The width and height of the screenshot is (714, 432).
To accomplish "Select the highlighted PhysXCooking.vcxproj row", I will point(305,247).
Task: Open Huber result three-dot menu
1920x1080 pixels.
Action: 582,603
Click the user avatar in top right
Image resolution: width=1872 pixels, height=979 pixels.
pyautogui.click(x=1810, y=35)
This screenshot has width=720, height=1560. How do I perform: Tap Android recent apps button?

-----

**WHAT TO WORK ON**: Please write out every one of the rows above again, word for word, with nothing changed.

**REPLY TO THE TASK**:
The width and height of the screenshot is (714, 432).
To accomplish "Select the highlighted PhysXCooking.vcxproj row", I will point(305,247).
Task: Open Huber result three-dot menu
1920x1080 pixels.
Action: 582,603
Click the user avatar in top right
Image resolution: width=1872 pixels, height=979 pixels.
pyautogui.click(x=1810, y=35)
This screenshot has width=720, height=1560. How do I perform: Tap Android recent apps button?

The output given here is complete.